Primary Principle – Taxes should be used primarily to fund government operations and not for economic incentives. Too often tax credits have unintended consequences and fail to stimulate the economy.
Personal Income Tax
Eliminate AMT and all tax snack bars. Tax credits while those for race horses benefit the few in the expense for this many.
Eliminate deductions of charitable contributions. Need to one tax payer subsidize another’s favorite charity?
Reduce the child deduction to be able to max of three younger children. The country is full, encouraging large families is successfully pass.
Keep the deduction of home mortgage interest. Owning a home strengthens and adds resilience to the economy. If the mortgage deduction is eliminated, as the President’s council suggests, the country will see another round of foreclosures and interrupt the recovery of layout industry.
Allow deductions for education costs and interest on student loan. It is effective for brand new to encourage education.
Allow 100% deduction of medical costs and insurance plan. In business one deducts the price producing wares. The cost at work is mainly the maintenance of ones very well being.

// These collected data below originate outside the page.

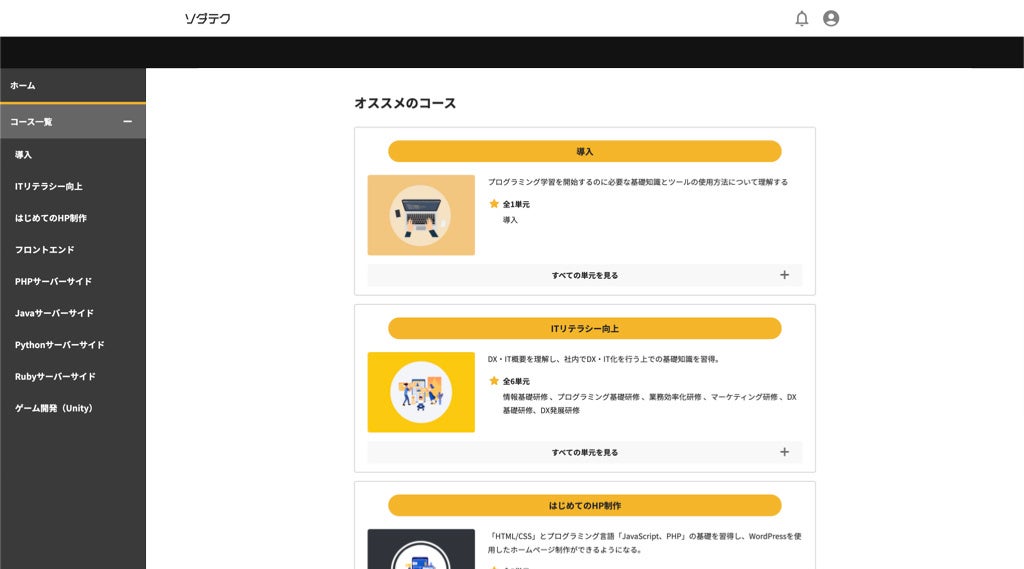Screen dimensions: 1024x569
Task: Click the plus icon in 導入 card
Action: 784,275
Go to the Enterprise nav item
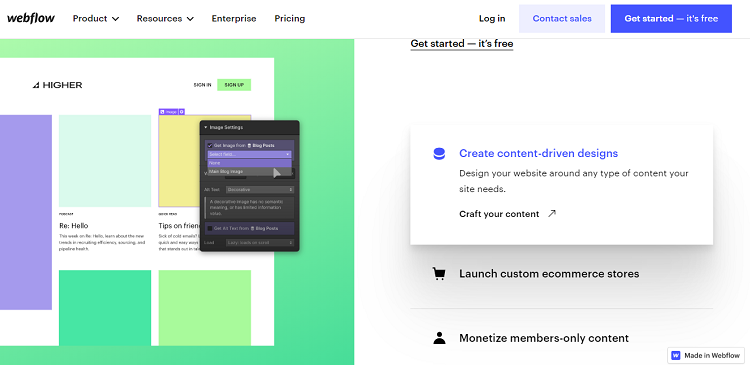The image size is (750, 365). 234,19
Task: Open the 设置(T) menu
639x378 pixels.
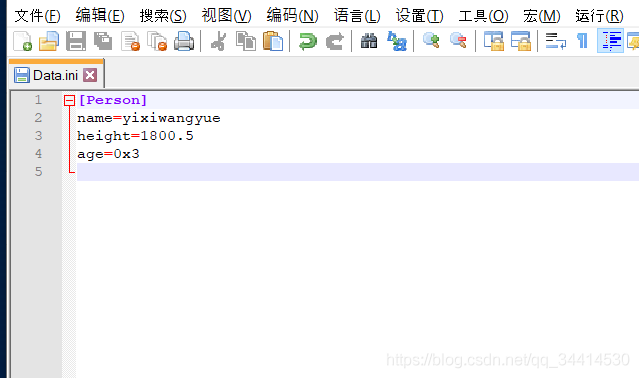Action: (x=419, y=16)
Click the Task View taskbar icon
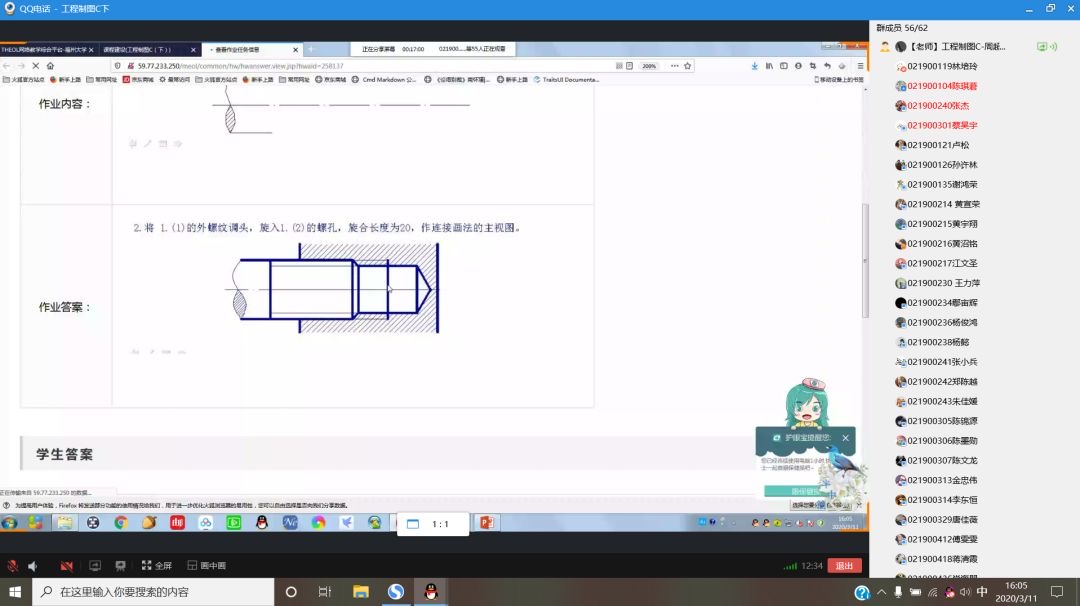This screenshot has width=1080, height=606. click(325, 591)
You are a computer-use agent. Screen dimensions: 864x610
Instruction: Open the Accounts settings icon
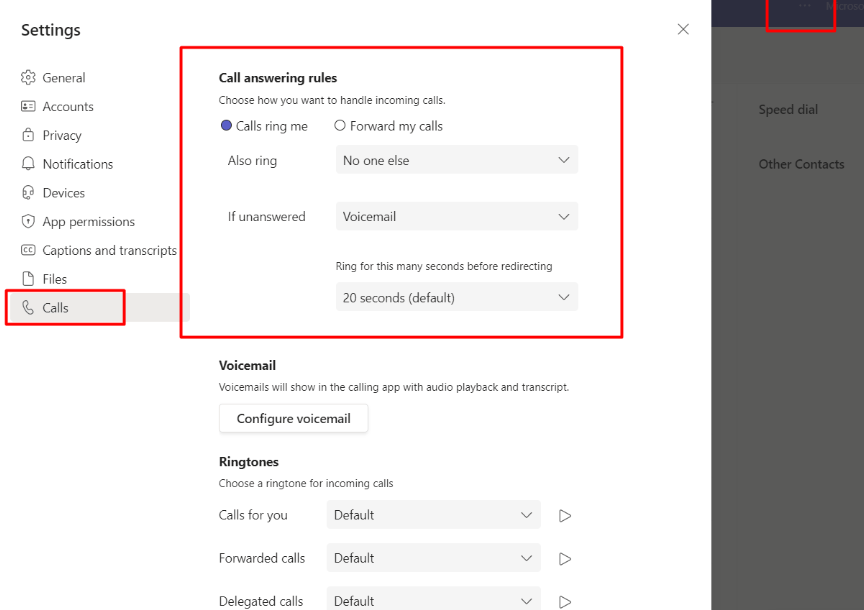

Increase the tax rate to 1950-60s confiscatory levels, but allow liberal deductions for “investments in America”. Prior to the 1980s the income tax code was investment oriented. Today it is consumption oriented. A consumption oriented economy degrades domestic economic health while subsidizing US trading partners. The stagnating economy and the ballooning trade deficit are symptoms of consumption tax policies.
Eliminate 401K and IRA programs. All investment in stocks and bonds ought to deductable and only taxed when money is withdrawn among the investment markets. The stock and bond markets have no equivalent towards the real estate’s 1031 pass on. The 1031 property exemption adds stability on the real estate market allowing accumulated equity to use for further investment.
(Notes)
GDP and Taxes. Taxes can simply be levied as a percentage of GDP. Quicker GDP grows the more government’s option to tax. Because of stagnate economy and the exporting of jobs along with the massive increase in difficulty there is very little way us states will survive economically with no massive take up tax profits. The only possible way to increase taxes through using encourage an enormous increase in GDP.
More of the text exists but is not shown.